## Stored data entries
————————
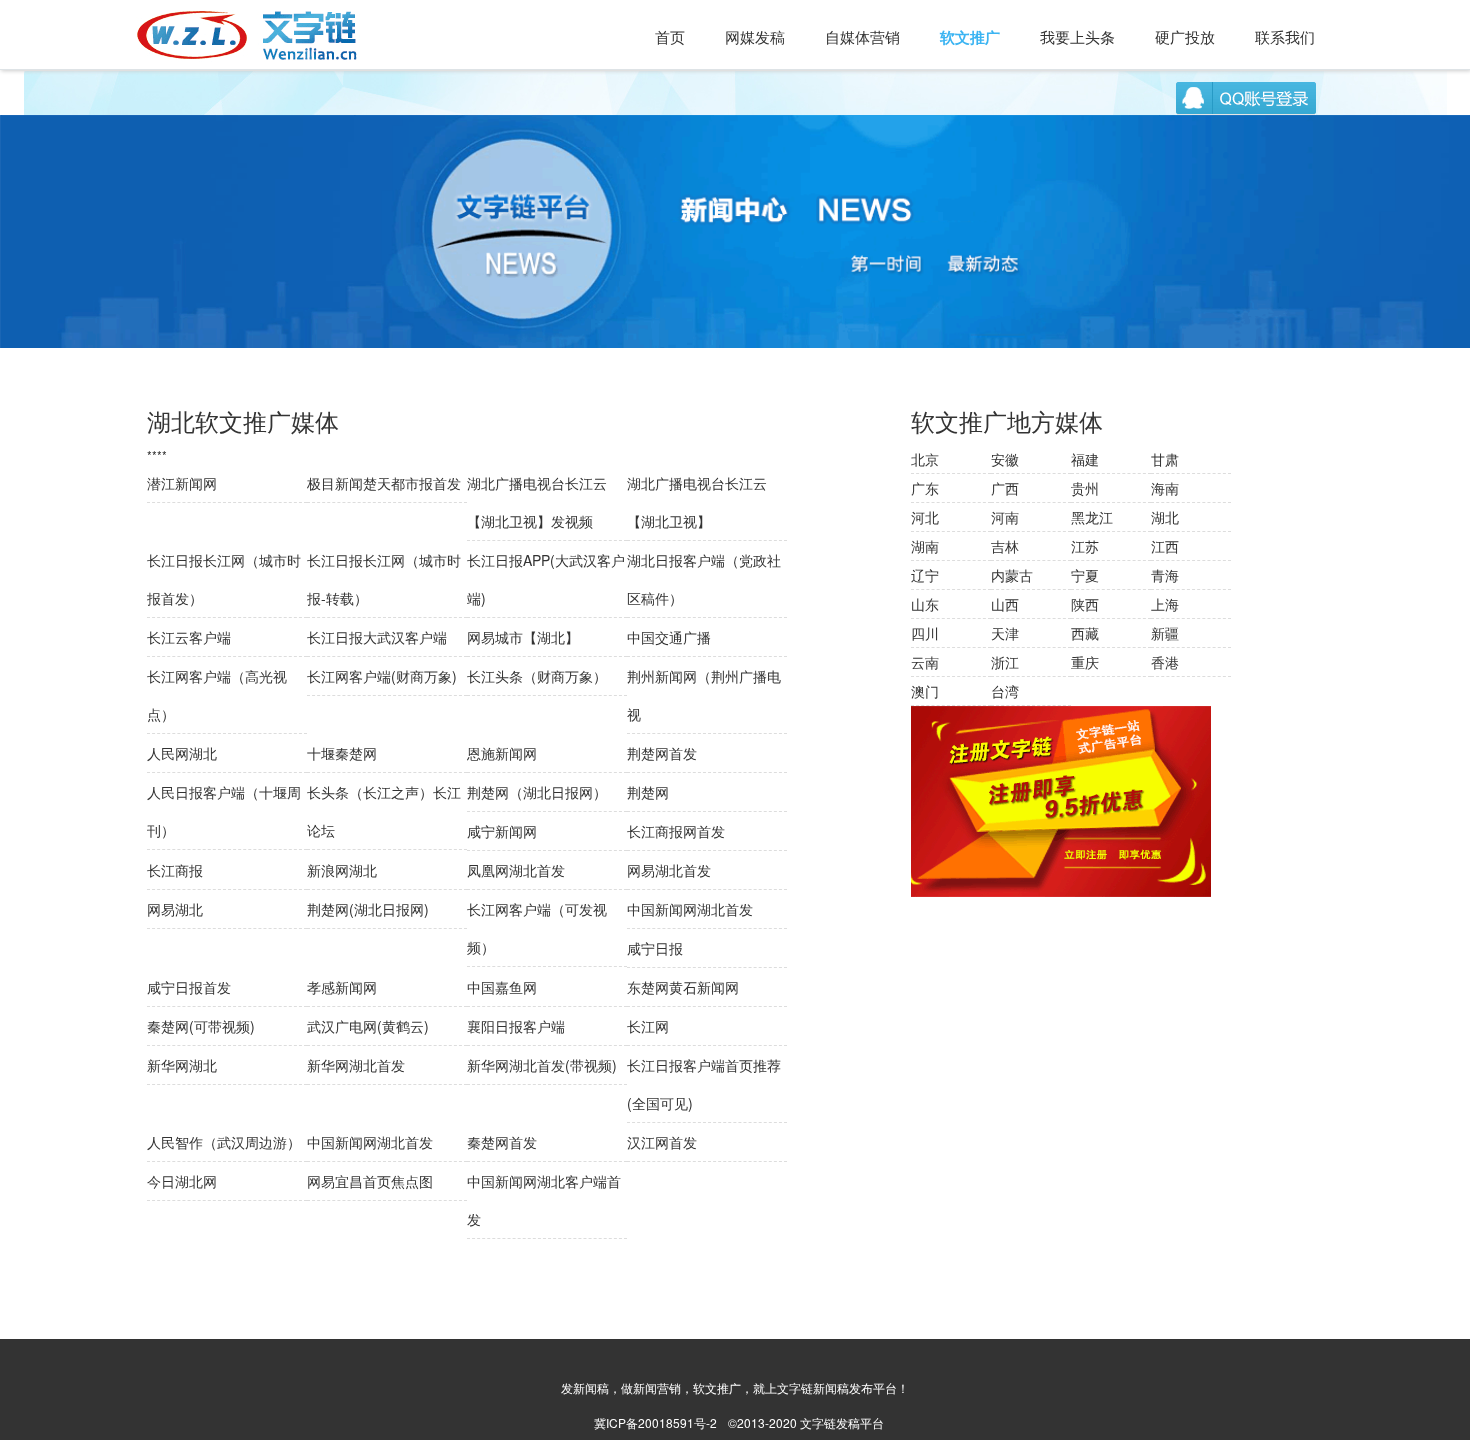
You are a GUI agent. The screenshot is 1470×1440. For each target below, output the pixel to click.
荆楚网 (648, 792)
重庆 (1085, 662)
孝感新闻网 (342, 987)
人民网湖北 (182, 753)
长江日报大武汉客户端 (377, 637)
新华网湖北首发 (356, 1065)
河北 (925, 517)
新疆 (1165, 633)
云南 (925, 662)
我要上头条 (1077, 36)
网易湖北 (175, 909)
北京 (925, 459)
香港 (1165, 662)
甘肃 (1165, 459)
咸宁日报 (655, 948)
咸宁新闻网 (502, 831)
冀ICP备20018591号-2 (655, 1422)
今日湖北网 (182, 1181)
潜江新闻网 (182, 483)
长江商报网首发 (676, 831)
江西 (1165, 546)
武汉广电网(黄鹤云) (368, 1026)
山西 (1005, 604)
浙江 (1005, 662)
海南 (1165, 488)
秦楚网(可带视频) (201, 1026)
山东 (925, 604)
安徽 (1005, 459)
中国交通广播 (669, 637)
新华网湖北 (182, 1065)
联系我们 (1285, 36)
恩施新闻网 (502, 753)
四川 (925, 633)
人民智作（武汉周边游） (224, 1142)
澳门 (925, 691)
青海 (1165, 575)
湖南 (925, 546)
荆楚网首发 (662, 753)
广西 (1005, 488)
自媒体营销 (862, 36)
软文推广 (970, 37)
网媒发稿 (755, 36)
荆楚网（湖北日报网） (537, 792)
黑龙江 (1092, 517)
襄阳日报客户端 (516, 1026)
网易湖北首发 (669, 870)
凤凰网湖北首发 (516, 870)
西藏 (1085, 633)
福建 (1085, 459)
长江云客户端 (189, 637)
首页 (670, 36)
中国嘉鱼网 (502, 987)
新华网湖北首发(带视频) (542, 1065)
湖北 (1165, 517)
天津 (1005, 633)
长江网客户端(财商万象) (382, 676)
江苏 (1085, 546)
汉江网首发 (662, 1142)
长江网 (648, 1026)
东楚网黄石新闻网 (683, 987)
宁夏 (1085, 575)
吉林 (1005, 546)
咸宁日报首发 (189, 987)
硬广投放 (1185, 36)
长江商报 (175, 870)
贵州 (1085, 488)
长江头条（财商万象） (537, 676)
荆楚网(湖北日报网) (368, 909)
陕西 (1085, 604)
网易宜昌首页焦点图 (370, 1181)
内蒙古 (1012, 575)
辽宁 (925, 575)
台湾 (1005, 691)
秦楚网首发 (502, 1142)
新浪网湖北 (342, 870)
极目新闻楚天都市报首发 (384, 483)
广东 (925, 488)
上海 (1165, 604)
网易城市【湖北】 (523, 637)
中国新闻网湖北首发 (690, 909)
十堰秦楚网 (342, 753)
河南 (1005, 517)
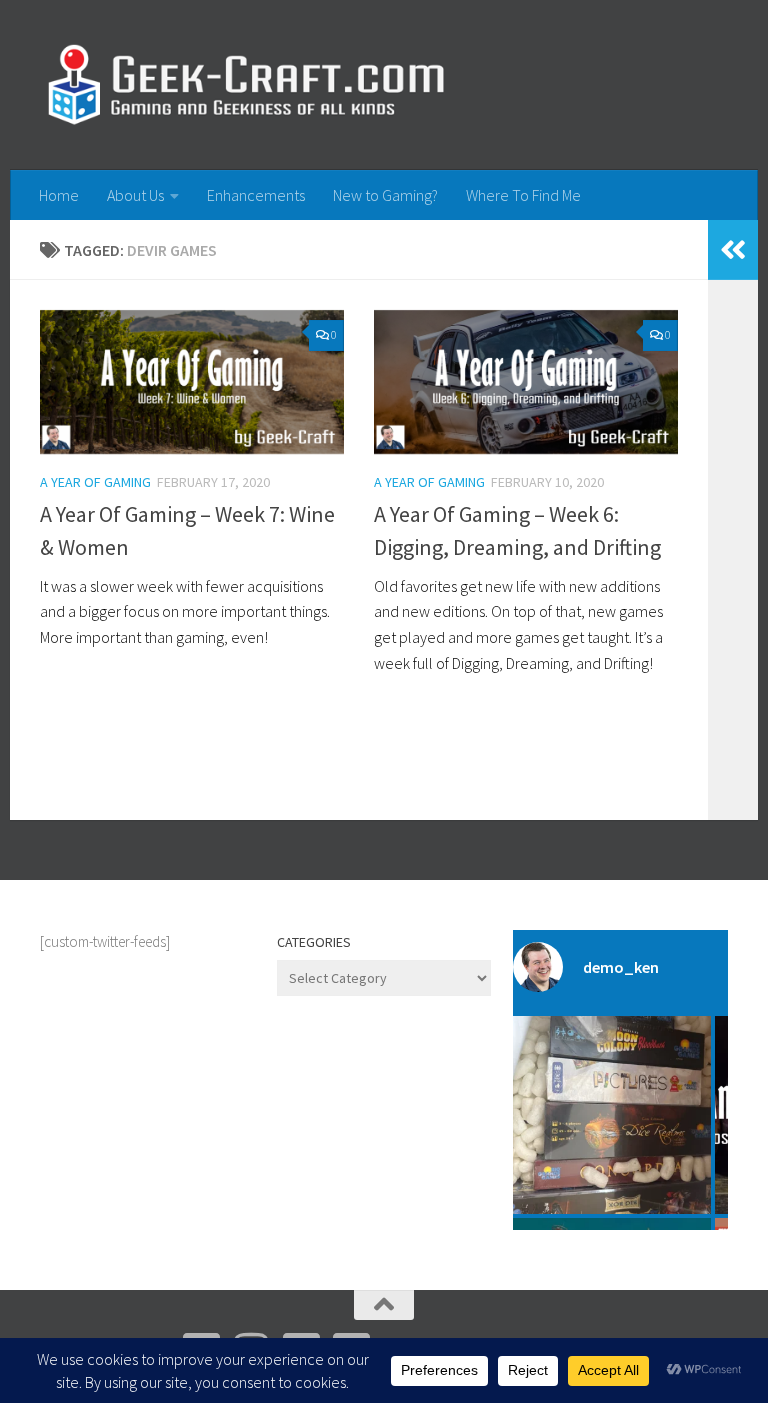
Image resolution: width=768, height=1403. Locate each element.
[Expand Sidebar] (733, 250)
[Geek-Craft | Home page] (245, 85)
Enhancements (256, 195)
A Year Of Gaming (95, 482)
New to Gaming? (385, 195)
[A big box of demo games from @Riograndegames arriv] (612, 1115)
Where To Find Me (523, 195)
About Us (135, 195)
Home (59, 195)
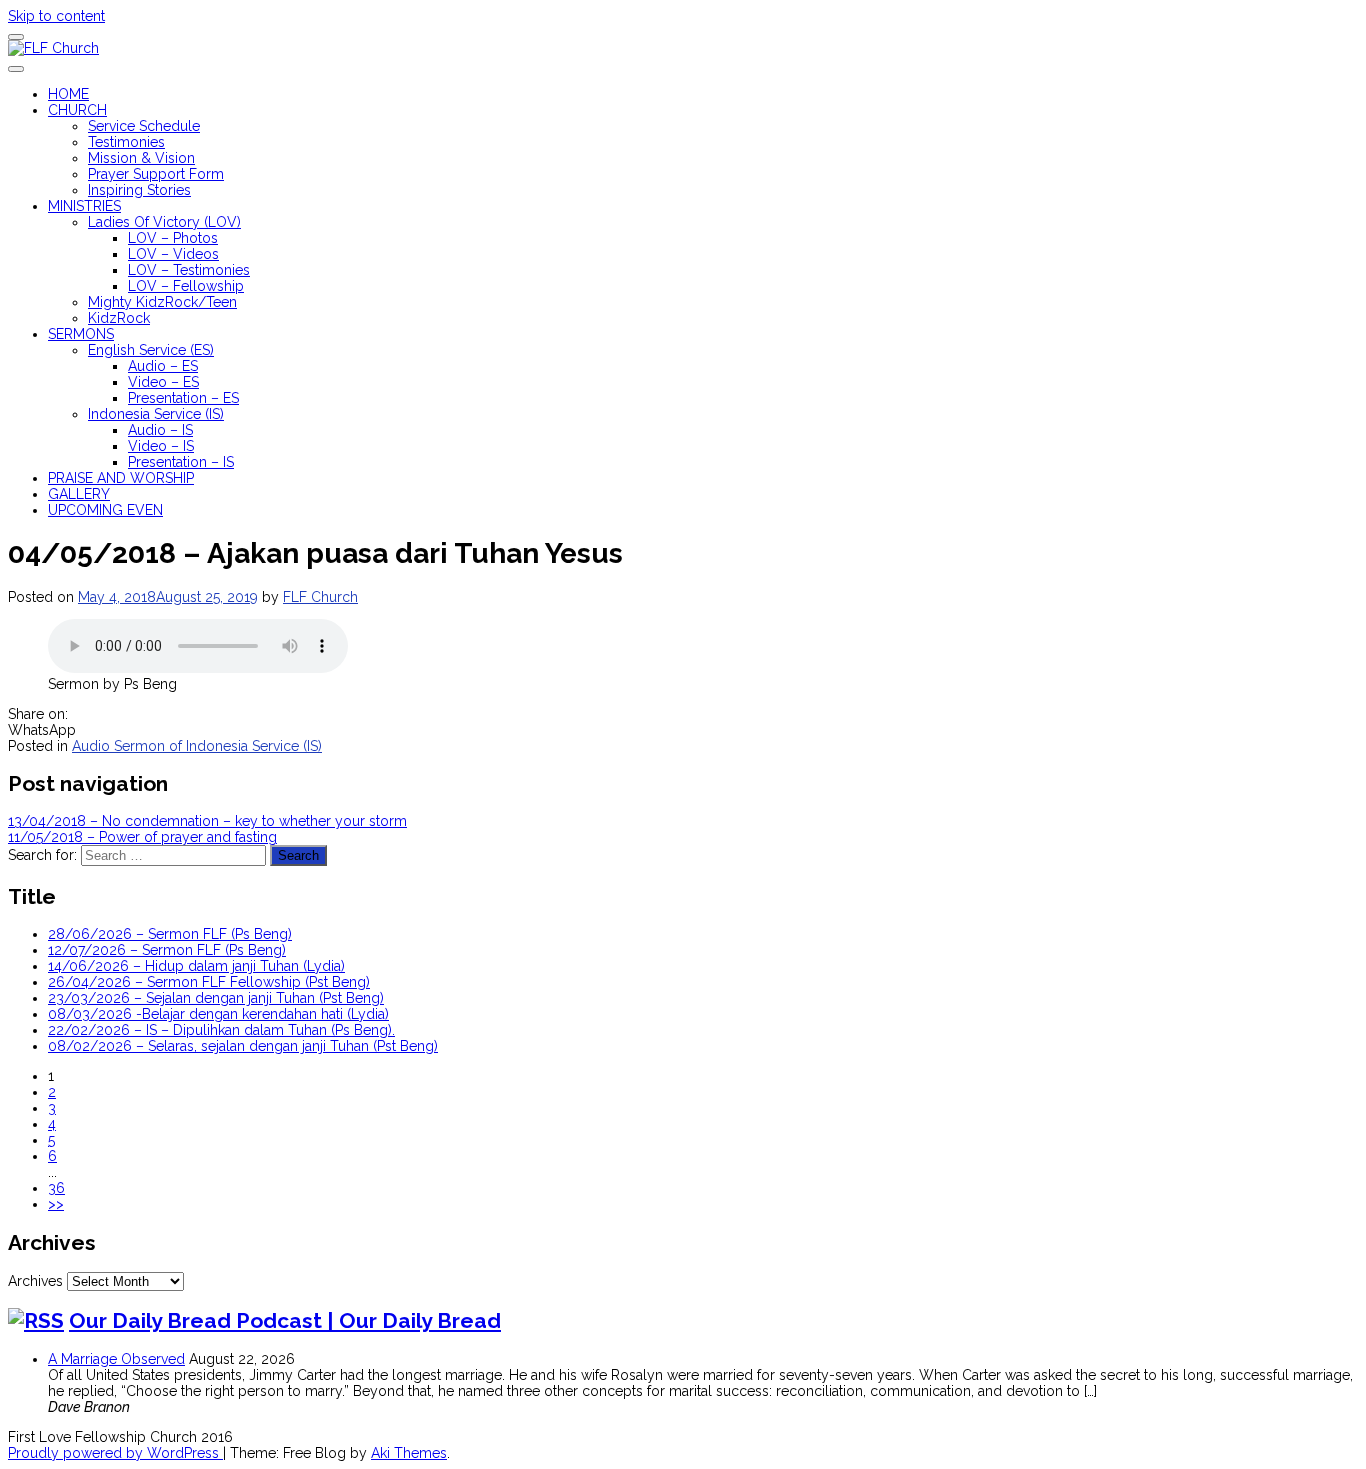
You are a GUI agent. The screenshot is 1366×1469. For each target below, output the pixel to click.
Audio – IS (160, 430)
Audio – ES (163, 366)
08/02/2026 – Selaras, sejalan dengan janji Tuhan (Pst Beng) (243, 1046)
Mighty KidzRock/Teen (162, 302)
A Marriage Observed (116, 1359)
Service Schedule (144, 126)
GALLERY (79, 494)
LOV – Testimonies (189, 270)
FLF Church (320, 597)
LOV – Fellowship (186, 286)
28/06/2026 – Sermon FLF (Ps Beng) (170, 934)
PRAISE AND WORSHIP (121, 478)
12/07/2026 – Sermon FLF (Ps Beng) (167, 950)
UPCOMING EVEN (105, 510)
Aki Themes (409, 1453)
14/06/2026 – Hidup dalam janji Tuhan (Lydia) (196, 966)
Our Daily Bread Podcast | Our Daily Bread (285, 1320)
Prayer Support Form (156, 174)
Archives (35, 1281)
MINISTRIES (84, 206)
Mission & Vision (141, 158)
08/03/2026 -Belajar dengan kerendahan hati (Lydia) (218, 1014)
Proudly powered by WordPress (115, 1453)
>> (56, 1204)
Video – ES (163, 382)
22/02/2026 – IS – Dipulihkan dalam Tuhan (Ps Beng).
————————
In the entries above, the lines between the one holding "中国嘉鱼网 (502, 987)" and the one holding "河南 (1005, 517)", inclusive, are to be printed exactly as written, and those alone.

中国嘉鱼网 (502, 987)
新华网湖北首发(带视频) (542, 1065)
湖北 (1165, 517)
天津 (1005, 633)
长江网客户端(财商万象) (382, 676)
江苏 (1085, 546)
汉江网首发 (662, 1142)
长江网 (648, 1026)
东楚网黄石新闻网 (683, 987)
宁夏 (1085, 575)
吉林 (1005, 546)
咸宁日报首发 (189, 987)
硬广投放 (1185, 36)
长江商报 (175, 870)
贵州 (1085, 488)
长江头条（财商万象） (537, 676)
荆楚网(湖北日报网) (368, 909)
陕西 (1085, 604)
网易宜昌首页焦点图 (370, 1181)
内蒙古 (1012, 575)
辽宁 (925, 575)
台湾 (1005, 691)
秦楚网首发 (502, 1142)
新浪网湖北 (342, 870)
极目新闻楚天都市报首发 (384, 483)
广东 (925, 488)
上海 (1165, 604)
网易城市【湖北】 (523, 637)
中国新闻网湖北首发 (690, 909)
十堰秦楚网 (342, 753)
河南 (1005, 517)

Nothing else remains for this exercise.